Le prêt relais est un crédit de court terme de 6 à 12 mois, renouvelable une fois. Il permet ainsi d'acheter un nouveau logement avant d'avoir vendu l'ancien, la banque avançant en moyenne 60 à 80% de la valeur estimée du bien à revendre, déduction faite du capital restant dû.

« Dans certains établissements, la signature d'un compromis – stade très avancé dans la vente – permet la mise en place d'un prêt relais à 90, voire 100% de la valeur du bien hors capital restant dû ! », explique Guillaume Fourt, directeur des partenariats bancaires chez Meilleurtaux.

Baromètre des taux des prêts immobiliers

Le prêt relais, un marché d'emprunteurs aisés

Aujourd'hui, le marché du prêt relais représente environ 6% des dossiers de crédit. Selon Meilleurtaux, les usagers du prêt relais sont secondo-accédants, et donc plus âgés, mieux nantis que la moyenne des acheteurs. « Les emprunteurs avec prêt relais ont 43 ans contre 36 pour la moyenne des emprunteurs, 7 100 euros de revenus moyens (5 100 euros en moyenne), et 82 000 euros d'apport personnel contre 56 000 en moyenne. Mais c'est l'ampleur des montants empruntés, rendus nécessaires par le relais, qui marque la vraie différence : 478 000 euros au total, contre 222 000 euros pour la moyenne du marché », analyse Guillaume Fourt.

Alors, les prêts relais sont-ils une solution de confort, bien plus chère, face à l'alternative d'une vente de l'ancien bien avant d'en avoir trouvé un nouveau, et donc d'une location et d'un double déménagement ? Selon les simulations de Meilleurtaux le résultat n'est pas si évident.

Le prêt relais, une solution pas toujours plus chère

Pour un changement de logement sur 6 mois, la revente avant achat n'est pas l'option la plus intéressante en prenant l'exemple d'un ménage propriétaire parisien d'un bien estimé à 450 000 euros, avec 250 000 euros de capital restant dû à rembourser sur 15 ans, et souhaitant faire l'acquisition d'un appartement à 600 000 euros.
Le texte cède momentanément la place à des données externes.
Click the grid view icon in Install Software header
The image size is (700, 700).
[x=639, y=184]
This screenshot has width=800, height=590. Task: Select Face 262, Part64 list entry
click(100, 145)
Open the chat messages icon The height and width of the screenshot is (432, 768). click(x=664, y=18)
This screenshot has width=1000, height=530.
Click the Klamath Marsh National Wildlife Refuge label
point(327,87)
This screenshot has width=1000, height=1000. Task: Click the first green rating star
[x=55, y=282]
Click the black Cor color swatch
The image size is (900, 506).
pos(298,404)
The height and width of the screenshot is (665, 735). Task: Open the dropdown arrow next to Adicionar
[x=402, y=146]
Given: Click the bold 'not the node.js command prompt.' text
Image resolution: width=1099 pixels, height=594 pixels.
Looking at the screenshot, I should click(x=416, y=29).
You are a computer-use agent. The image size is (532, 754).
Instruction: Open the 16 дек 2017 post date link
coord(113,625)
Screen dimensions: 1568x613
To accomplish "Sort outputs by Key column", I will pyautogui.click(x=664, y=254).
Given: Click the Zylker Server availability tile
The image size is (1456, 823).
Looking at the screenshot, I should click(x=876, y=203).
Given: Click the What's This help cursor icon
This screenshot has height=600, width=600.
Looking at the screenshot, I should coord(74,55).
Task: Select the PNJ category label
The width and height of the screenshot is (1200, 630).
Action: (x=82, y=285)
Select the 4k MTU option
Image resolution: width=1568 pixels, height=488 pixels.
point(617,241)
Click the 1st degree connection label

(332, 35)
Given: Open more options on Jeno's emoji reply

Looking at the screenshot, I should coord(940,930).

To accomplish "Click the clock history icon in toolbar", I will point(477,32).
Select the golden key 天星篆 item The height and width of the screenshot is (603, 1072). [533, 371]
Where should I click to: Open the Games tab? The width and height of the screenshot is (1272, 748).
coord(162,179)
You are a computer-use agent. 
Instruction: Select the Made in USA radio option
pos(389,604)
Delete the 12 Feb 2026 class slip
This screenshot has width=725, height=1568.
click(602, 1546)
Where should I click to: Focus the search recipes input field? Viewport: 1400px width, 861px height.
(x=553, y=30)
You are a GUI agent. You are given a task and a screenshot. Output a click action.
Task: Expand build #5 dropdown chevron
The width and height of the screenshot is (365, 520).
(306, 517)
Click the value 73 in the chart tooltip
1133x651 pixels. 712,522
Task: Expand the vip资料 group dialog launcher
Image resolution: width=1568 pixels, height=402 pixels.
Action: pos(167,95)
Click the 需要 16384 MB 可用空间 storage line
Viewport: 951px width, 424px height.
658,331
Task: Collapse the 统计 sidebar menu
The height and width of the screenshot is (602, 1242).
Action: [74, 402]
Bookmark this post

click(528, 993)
A Paris, si dans cet exemple la revente avant l'achat est 35% moins chère qu'un prêt relais « intégral », avec rachat de l'ancien et nouveau crédit, elle reste sensiblement plus chère (2 800 euros de plus) qu'un relais sans rachat du 1er prêt.

Tableau comparatif des frais selon trois scénarios de revente immobilière.
Simulation Meilleurtaux à Paris

La situation est similaire dans une métropole régionale comme Rennes, où ici aussi le relais sans rachat du capital restant dû du premier bien est nettement plus intéressant. Meilleurtaux prend l'exemple d'un ménage propriétaire d'un bien de 285 000 euros devant encore rembourser 180 000 euros sur 15 ans, et souhaitant acheter un logement à 380 000 euros. La revente avant achat est ici 3 318 euros plus chère qu'un relais sans rachat du premier prêt.

Tableau comparant trois options de frais pour revente immobilière.
Simulation Meilleurtaux à Rennes

« Paradoxalement, plus la durée s'allonge, plus le relais est une piste à envisager. Le poids du loyer à payer en attendant l'achat est tel qu'il revient plus cher qu'un relais »

« Même le différentiel de coût avec un prêt relais intégral 12% - est suffisamment faible pour se poser la question, face à la contrainte logistique de la revente avant achat et du double déménagement qu'il suppose » résume Guillaume Fourt.

A long terme, le poids de la location se fait d'ailleurs sentir. « Paradoxalement, plus la durée s'allonge, plus le relais est une piste à envisager. Le poids du loyer à payer en attendant l'achat est tel qu'il revient plus cher qu'un relais », avance Guillaume Fourt.

Selon lui, « miser sur la vente avant rachat n'est payant que dans deux cas : si vous parvenez à trouver un logement provisoire gratuit (ou à un prix bien inférieur au marché), ou si vous arrivez à trouver très rapidement un bien à racheter. Dans tous les autres cas, il y aura toujours une solution de prêt relais moins chère ».